Малк решительно поднялся и пошел в чащу. Конечно, связавшись с Ягой, он пойдет против воли тех, кто готовил Малфриду погубить посланцев из Киева, однако сейчас даже это не казалось юноше важным. Он думал лишь о том, что Малфрида ему дорога, что если она погибнет, не будет ему покоя. В конце концов, даже если она и выполнит задуманное, он должен сделать так, чтобы она не причинила зла Свенельду. Волхвы считают, что ей по силам уничтожить людей посадника, но же важно, чтобы кто-то спасся и донес весть в Киев. Так пусть же среди них останется и посадник. Как бы ни был немил Малку этот заносчивый, бессердечный варяг, он должен уцелеть.
Малк ушел так быстро, что лосиный окорок остался лежать на земле. Но юноша совсем забыл о нем и даже не оглянулся, когда кто-то – твари лесные или духи – стал рвать негаданно доставшееся им мясо.
Глава 4
На исходе осени лес мрачен и нерадостен. Холодно, в воздухе сырость, черные деревья тянут к мутному небу голые корявые ветви. К ночи надо ожидать заморозков, а ночь, вон она, уже сливает темнеющее небо с облетевшими кронами.
Старая древлянка Енея глядела на эту темень и лила горючие слезы. Она лежала среди бурелома на потертой песьей полости и тихо скулила, жалея себя.
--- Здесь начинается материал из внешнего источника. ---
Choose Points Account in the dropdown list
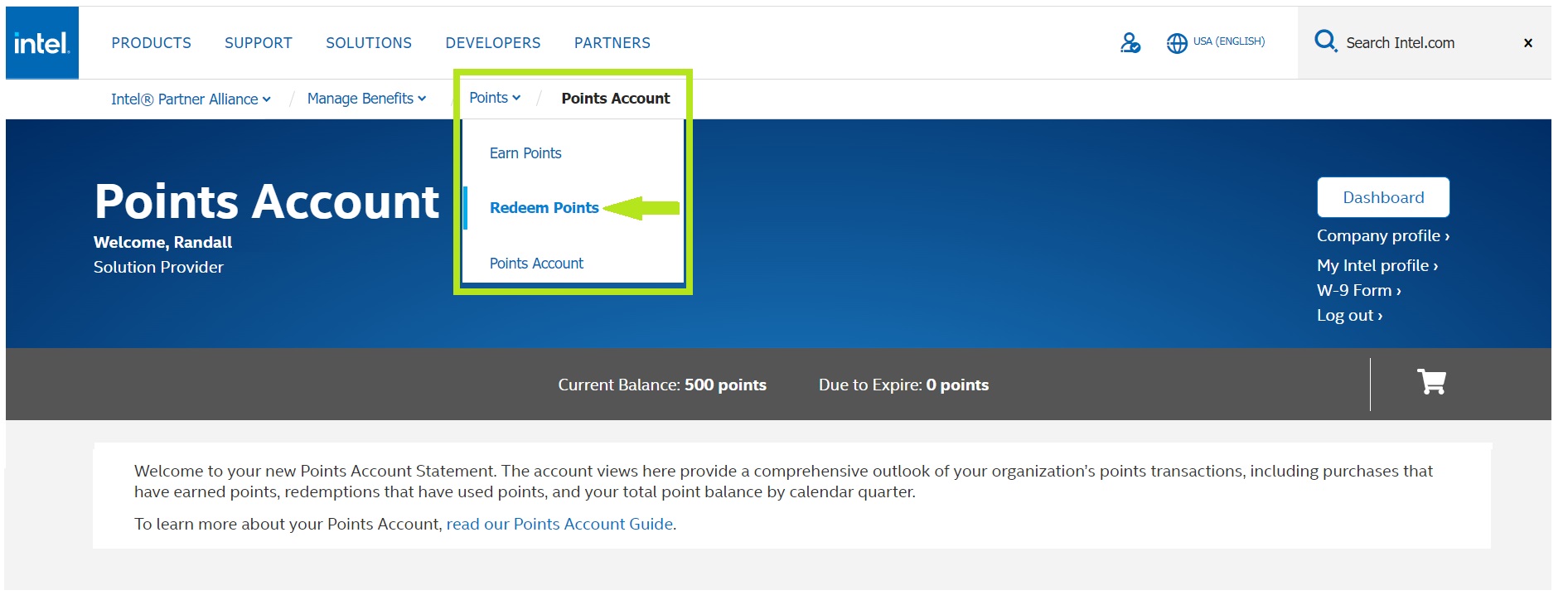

Разве думала когда-нибудь она, родившая семерых дочерей, что и для нее настанет пора, когда ее отнесут в лес умирать? Относят ведь только тех, о ком позаботиться некому, кто остался на старости лет без поддержки. Вот таких и отправляют на верную смерть, чтобы не были родовичам обузой. Енея знала немало родивших и вдвое больше детей, однако похоронивших половину, а ей бог Род явил милость, сохранив всех семерых дочек. И все были пристроены как надо. Вот только неизвестно, что с Малфуткой…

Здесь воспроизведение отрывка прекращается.